--- Start Dataset content ---

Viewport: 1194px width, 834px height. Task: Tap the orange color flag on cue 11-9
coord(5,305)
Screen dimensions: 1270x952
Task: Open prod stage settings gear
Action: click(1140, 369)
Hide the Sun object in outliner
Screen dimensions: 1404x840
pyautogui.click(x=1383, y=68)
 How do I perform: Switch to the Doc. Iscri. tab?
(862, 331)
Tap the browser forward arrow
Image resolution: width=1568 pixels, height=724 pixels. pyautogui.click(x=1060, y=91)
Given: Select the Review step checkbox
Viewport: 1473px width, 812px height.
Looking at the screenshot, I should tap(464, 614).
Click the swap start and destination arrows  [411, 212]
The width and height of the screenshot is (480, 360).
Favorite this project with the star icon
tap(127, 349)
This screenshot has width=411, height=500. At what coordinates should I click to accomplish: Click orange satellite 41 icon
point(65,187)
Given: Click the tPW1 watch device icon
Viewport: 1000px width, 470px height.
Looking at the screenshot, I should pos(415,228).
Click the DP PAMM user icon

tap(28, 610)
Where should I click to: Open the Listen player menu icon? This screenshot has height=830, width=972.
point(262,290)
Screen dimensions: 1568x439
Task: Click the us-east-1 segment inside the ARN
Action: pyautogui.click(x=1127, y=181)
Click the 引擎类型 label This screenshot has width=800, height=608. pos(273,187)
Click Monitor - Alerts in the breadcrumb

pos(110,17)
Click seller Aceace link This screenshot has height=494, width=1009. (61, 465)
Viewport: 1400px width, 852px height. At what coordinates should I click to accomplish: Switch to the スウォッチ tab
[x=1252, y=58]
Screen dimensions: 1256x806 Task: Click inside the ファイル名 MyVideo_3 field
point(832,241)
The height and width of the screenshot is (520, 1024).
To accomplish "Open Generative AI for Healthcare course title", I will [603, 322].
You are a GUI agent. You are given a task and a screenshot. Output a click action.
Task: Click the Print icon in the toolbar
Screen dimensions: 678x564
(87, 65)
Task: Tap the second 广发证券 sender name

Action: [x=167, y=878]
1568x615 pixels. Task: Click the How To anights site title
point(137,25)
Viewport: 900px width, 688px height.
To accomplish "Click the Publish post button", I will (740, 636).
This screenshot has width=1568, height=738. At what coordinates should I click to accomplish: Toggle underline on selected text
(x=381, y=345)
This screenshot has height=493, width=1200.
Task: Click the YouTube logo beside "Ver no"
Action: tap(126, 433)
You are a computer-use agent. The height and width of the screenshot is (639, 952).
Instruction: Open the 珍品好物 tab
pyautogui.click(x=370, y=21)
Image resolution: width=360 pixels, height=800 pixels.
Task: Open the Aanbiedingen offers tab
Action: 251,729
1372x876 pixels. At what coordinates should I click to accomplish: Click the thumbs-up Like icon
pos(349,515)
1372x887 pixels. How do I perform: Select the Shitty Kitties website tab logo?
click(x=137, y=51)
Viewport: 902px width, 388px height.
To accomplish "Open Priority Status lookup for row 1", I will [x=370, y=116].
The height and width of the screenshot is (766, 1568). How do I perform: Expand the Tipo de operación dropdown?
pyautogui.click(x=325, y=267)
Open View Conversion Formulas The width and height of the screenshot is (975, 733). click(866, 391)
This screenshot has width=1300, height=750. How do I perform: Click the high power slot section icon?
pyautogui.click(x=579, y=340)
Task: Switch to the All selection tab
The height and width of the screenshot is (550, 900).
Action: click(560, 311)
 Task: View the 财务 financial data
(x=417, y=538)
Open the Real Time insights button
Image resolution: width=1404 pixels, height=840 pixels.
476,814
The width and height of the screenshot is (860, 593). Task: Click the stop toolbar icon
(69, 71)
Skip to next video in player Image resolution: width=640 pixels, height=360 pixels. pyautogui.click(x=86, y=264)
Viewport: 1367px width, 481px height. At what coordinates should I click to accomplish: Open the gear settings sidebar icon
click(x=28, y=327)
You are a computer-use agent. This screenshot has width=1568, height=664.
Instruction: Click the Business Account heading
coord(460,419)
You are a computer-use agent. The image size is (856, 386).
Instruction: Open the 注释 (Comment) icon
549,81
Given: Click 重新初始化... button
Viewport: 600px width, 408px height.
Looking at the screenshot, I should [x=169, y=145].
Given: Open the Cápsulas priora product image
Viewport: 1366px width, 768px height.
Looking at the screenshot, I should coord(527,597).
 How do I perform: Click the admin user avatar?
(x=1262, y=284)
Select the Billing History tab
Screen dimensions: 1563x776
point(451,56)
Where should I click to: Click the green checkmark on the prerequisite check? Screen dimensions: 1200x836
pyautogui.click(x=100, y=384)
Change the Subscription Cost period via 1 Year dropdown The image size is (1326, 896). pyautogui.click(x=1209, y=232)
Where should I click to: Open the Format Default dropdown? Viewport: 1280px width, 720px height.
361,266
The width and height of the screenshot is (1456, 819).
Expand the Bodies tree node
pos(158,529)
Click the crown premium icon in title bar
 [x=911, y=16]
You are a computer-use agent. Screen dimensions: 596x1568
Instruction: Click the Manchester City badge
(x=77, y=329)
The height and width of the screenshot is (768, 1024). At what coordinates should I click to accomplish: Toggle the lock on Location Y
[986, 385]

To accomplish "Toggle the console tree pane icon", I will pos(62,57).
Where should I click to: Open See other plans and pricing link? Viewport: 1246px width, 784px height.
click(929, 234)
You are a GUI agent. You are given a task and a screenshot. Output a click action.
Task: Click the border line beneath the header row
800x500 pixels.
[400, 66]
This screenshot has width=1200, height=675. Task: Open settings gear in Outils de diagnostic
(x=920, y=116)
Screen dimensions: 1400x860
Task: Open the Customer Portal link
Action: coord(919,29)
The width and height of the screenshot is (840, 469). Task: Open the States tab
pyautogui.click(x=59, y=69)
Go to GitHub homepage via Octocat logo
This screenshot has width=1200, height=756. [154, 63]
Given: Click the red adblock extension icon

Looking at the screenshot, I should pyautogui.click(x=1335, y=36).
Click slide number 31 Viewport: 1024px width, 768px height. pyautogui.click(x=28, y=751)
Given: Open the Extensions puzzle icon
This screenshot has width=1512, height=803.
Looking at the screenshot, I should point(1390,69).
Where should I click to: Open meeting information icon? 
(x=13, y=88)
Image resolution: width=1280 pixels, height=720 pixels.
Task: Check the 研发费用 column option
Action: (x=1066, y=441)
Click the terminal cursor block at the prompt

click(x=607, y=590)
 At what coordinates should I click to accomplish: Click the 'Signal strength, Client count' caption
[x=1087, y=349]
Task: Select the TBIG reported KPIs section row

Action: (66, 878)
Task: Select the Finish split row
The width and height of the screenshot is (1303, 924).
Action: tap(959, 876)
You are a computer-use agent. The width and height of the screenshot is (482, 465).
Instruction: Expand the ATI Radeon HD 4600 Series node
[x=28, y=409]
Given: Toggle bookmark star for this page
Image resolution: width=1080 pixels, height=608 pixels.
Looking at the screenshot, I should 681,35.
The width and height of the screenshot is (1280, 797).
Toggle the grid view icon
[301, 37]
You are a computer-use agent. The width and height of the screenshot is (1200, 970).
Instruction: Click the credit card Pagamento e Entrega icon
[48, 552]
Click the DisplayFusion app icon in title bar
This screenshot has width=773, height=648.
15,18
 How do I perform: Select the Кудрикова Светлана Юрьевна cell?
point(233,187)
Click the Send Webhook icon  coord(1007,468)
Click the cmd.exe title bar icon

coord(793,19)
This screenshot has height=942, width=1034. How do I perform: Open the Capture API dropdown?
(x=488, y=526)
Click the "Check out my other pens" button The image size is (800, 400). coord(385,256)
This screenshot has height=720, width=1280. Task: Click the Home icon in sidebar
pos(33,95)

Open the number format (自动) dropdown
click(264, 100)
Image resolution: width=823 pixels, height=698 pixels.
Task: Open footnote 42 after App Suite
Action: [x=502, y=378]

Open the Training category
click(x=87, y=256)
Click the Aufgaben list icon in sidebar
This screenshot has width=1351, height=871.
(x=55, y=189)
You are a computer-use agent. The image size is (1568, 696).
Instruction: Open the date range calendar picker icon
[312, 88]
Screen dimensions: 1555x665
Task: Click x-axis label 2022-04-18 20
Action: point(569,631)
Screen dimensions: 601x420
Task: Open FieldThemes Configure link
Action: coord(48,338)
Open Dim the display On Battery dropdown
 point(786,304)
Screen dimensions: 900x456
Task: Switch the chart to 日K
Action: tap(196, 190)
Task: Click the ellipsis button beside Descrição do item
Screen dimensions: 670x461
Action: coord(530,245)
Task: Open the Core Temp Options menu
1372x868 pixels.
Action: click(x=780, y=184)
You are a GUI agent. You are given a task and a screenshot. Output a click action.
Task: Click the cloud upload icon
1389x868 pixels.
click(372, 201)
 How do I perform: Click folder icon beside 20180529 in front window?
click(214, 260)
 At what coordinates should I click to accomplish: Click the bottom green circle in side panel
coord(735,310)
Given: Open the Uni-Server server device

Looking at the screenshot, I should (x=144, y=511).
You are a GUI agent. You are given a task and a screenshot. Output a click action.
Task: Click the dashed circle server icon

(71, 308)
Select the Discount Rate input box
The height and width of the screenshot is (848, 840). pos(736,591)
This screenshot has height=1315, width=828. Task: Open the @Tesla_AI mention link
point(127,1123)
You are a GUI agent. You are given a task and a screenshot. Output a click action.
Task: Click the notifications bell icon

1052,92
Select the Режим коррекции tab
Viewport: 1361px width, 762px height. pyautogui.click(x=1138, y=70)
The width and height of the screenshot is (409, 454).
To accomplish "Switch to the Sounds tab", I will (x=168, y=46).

--- End Dataset content ---

*Exercise objective*. Lay out the data from the line containing "Open View Conversion" down through the line containing "point(451,56)" as a numbered list, leaving out any blank lines.

*Output below*.
1. Open View Conversion Formulas The width and height of the screenshot is (975, 733). click(866, 391)
2. This screenshot has width=1300, height=750. How do I perform: Click the high power slot section icon?
3. pyautogui.click(x=579, y=340)
4. Task: Switch to the All selection tab
5. The height and width of the screenshot is (550, 900).
6. Action: click(560, 311)
7.  Task: View the 财务 financial data
8. (x=417, y=538)
9. Open the Real Time insights button
10. Image resolution: width=1404 pixels, height=840 pixels.
11. 476,814
12. The width and height of the screenshot is (860, 593). Task: Click the stop toolbar icon
13. (69, 71)
14. Skip to next video in player Image resolution: width=640 pixels, height=360 pixels. pyautogui.click(x=86, y=264)
15. Viewport: 1367px width, 481px height. At what coordinates should I click to accomplish: Open the gear settings sidebar icon
16. click(x=28, y=327)
17. You are a computer-use agent. This screenshot has width=1568, height=664.
18. Instruction: Click the Business Account heading
19. coord(460,419)
20. You are a computer-use agent. The image size is (856, 386).
21. Instruction: Open the 注释 (Comment) icon
22. 549,81
23. Given: Click 重新初始化... button
24. Viewport: 600px width, 408px height.
25. Looking at the screenshot, I should [x=169, y=145].
26. Given: Open the Cápsulas priora product image
27. Viewport: 1366px width, 768px height.
28. Looking at the screenshot, I should coord(527,597).
29.  How do I perform: Click the admin user avatar?
30. (x=1262, y=284)
31. Select the Billing History tab
32. Screen dimensions: 1563x776
33. point(451,56)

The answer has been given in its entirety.